- _What is required_: Within this material, find every line where the string "computer" appears, and copy it out.

>>>

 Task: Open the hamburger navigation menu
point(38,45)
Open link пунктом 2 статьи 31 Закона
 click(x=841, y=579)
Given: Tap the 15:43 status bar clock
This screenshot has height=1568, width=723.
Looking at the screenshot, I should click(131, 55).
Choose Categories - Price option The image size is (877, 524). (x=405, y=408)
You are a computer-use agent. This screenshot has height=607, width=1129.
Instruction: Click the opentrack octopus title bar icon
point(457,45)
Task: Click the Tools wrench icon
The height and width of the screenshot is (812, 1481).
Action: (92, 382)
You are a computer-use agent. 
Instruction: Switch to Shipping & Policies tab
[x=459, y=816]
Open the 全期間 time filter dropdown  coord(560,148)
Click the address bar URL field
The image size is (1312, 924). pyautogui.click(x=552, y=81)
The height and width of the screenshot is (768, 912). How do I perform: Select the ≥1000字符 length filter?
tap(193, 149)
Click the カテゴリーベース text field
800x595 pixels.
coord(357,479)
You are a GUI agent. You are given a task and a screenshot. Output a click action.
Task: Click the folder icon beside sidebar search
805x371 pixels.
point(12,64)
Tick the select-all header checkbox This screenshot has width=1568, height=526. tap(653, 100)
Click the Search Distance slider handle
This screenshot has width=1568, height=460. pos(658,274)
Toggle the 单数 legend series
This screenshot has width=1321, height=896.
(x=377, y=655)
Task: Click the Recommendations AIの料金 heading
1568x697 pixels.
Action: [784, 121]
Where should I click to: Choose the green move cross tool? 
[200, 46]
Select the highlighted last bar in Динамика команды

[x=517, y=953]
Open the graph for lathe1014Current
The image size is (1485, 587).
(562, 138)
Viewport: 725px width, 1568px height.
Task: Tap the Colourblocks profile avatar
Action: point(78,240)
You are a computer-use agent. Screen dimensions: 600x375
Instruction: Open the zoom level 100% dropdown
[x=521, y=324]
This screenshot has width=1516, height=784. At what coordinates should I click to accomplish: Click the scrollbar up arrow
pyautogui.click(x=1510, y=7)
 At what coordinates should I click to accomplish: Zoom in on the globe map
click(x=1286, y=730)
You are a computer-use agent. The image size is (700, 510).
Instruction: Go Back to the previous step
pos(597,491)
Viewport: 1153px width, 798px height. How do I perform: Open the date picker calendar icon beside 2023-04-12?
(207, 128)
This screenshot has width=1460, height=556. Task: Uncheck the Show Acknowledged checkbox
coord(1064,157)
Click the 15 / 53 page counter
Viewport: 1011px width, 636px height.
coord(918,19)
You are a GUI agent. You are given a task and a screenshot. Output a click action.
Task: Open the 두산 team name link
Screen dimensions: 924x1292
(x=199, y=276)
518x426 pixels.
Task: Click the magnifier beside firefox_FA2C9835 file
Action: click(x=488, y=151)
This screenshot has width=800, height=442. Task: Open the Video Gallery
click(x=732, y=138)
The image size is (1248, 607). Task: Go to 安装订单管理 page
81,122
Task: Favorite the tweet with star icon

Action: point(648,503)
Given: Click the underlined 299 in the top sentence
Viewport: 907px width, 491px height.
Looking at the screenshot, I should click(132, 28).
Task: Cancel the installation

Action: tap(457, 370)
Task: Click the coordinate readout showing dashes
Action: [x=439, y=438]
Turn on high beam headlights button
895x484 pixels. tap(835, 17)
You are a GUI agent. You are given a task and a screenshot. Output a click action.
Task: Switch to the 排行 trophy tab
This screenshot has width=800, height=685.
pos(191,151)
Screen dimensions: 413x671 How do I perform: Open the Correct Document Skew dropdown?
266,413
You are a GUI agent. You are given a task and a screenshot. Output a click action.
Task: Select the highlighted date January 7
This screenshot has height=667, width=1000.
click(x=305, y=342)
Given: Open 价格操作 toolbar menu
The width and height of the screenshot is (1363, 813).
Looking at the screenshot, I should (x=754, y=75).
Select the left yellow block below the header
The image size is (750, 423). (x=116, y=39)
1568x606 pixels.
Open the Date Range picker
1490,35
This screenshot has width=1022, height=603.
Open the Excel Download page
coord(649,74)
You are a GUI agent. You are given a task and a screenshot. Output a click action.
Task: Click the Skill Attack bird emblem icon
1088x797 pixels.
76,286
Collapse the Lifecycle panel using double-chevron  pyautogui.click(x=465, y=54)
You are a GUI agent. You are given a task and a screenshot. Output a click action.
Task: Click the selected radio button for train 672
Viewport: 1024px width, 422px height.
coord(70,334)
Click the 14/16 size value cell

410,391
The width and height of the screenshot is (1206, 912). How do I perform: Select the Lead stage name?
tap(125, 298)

<<<

- _Solution for this task_:
You are a computer-use agent. This screenshot has height=607, width=1129.
You are a computer-use agent. 
You are a computer-use agent. Screen dimensions: 600x375
You are a computer-use agent. The image size is (700, 510).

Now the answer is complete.